Unfortunately, the castle is supposedly according to local legend subject to a witch's curse, which has resulted in the castle being damaged by fire on three occasions. The original reason for the curse and the resultant first fire are unknown, but the subsequent fires took place in 1618 and 1911. The fire resulted in only the tower remaining, and due to World War I Leyland never lived in the house again.

===Today===
After C.J. Naylor's death in 1926, in 1933, the ruins of the house were demolished and the estate auctioned off in 2,000 lots, to try to recoup some of the family fortune.

Only the tower and the rotunda (both Grade II listed buildings) remain of the house C.J. Naylor built on the castle site in 1893. Haven Holidays now owns these buildings and operates a holiday park on surrounding 256 acre of land, with the main complex for the caravan park stretches between these buildings to resemble a large tent. The tower is used as a storeroom, and the rotunda is the Owner's Exclusive lounge. The cellars have been converted into a bar and storerooms.

Seven semi-detached cottages, the "Roadside Cottages", still remain, and are privately owned, having been built for the employees of the castle in the late 18th century, along with a terrace of four cottages, the "Flower Cottages". There is also a modern-built house. The ruins of the chapel and the ice house still remain, along with the dovecote on the opposite side the A1.

== Governance ==
Haggerston is in the parliamentary constituency of Berwick-upon-Tweed.

== Economy ==
In 1925, a firm of commercial nurserymen specialising in conifers were looking for a breed that was fast growing, and could be deployed in hard to grow windy and salty areas such as Cornwall.

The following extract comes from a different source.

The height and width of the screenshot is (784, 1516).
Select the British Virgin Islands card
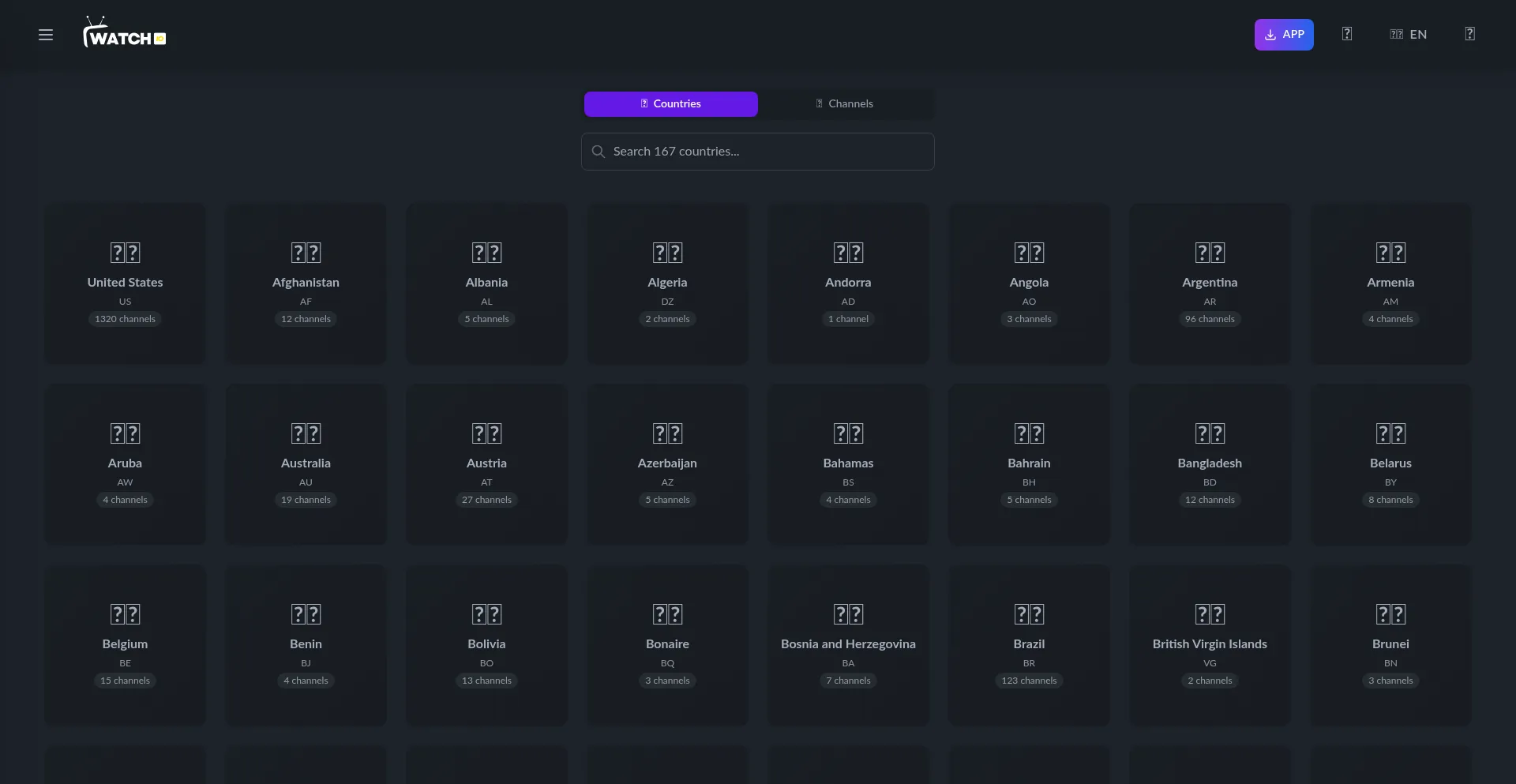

Eventually they found the six original trees developed by Leyland, and began propagating the species, calling them Haggerston Grey in respect to their origins. In 1953, a freak tornado blew down one of the original trees at Haggerston (the other original five trees still survive), on which the research division of the Forestry Commission started developing additional hybrids. Commercial nurseries spotted the now termed Leylandii's potential, and for many years it was the biggest-selling item in every garden centre in Great Britain, making up to 10% of their total sales.